Rice researchers used WARP, the wireless open-access research platform, to build the first system that allows wireless data transmissions over UHF channels during active TV broadcasts. Source: Jeff Fitlow/Rice University
The system uses a two-part technology. First, WATCH monitors TV broadcasts on UHF spectrum, using signal-cancelling technology to transmit wireless data over an unused channel without interference. The second aspect would require TVs, smart remotes or apps that relay to WATCH when a TV is being tuned to UHF channels. This reporting feature would allow WATCH to move its data transmission to another channel in the UHF spectrum.

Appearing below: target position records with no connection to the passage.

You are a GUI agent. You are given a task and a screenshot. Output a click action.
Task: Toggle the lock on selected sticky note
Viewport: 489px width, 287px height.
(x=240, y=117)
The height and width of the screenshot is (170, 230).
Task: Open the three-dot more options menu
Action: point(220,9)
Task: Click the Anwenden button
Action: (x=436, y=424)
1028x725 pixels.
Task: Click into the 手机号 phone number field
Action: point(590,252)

Researchers claim WATCH could "significantly expand the reach of so-called 'super Wi-Fi' networks in urban areas" if the technology is incorporated in future TVs and remotes.
"Due to the popularity of cable, satellite and Internet TV, the UHF spectrum is one of the most underutilized portions of the wireless spectrum in the United States," lead researcher Edward Knightly said in the release. "That's a bitter irony because the demand for mobile data services is expected to grow tenfold in the next five years, and the UHF band is perfectly suited for wireless data."
WATCH researchers said the system would be especially helpful for transmitting wireless data in crowded urban areas. Transmission over UHF spectrum would be especially advantageous because the system allows for transmission through buildings and other obstructions over larger area and at lower cost than other wireless options.
In cities like Houston, where the Rice team conducted its research, most of the UHF spectrum is already claimed by TV broadcasters (who, according to FCC rules, have preferential access to the space). However, the spoken-for spectrum often goes unused, according to Knightly. He said sharing with WATCH would cause only imperceptible changes in UHF channels, with televisions taking a fraction of a second longer to tune UHF channels during research tests.
"Allowing the UHF spectrum to be inefficiently used makes little sense today and will make even less sense in the future," Knightly said in the release. "There are already more people in the United States who require mobile data services than there are people using broadcast-only TV. By showing that these two communities can coexist, we hope to spur innovation and a public debate about how this valuable resource could be used."
Knightly. Source: Jeff Fitlow/Rice University
This isn't Rice's first foray into the UHF space. In 2014, Knightly and grad students Narendra Anand and Ryan Guerra tested a multiuser MIMO that allowed multiple users to access the same TVWS channel at the same time with increased data transmission rates.
Earlier this year, the Seattle Center announced a pilot in partnership with Microsoft which would use TVWS to allow Seattle Center visitors to transmit data more quickly during Center events. Despite researchers' claims that TV broadcasts would go unaffected, the National Association of Broadcasters (NAB) filed an emergency petition to the FCC in March claiming that white space-monitoring databases were riddled with inaccuracies, making it risky to transmit wireless data over UHF channels.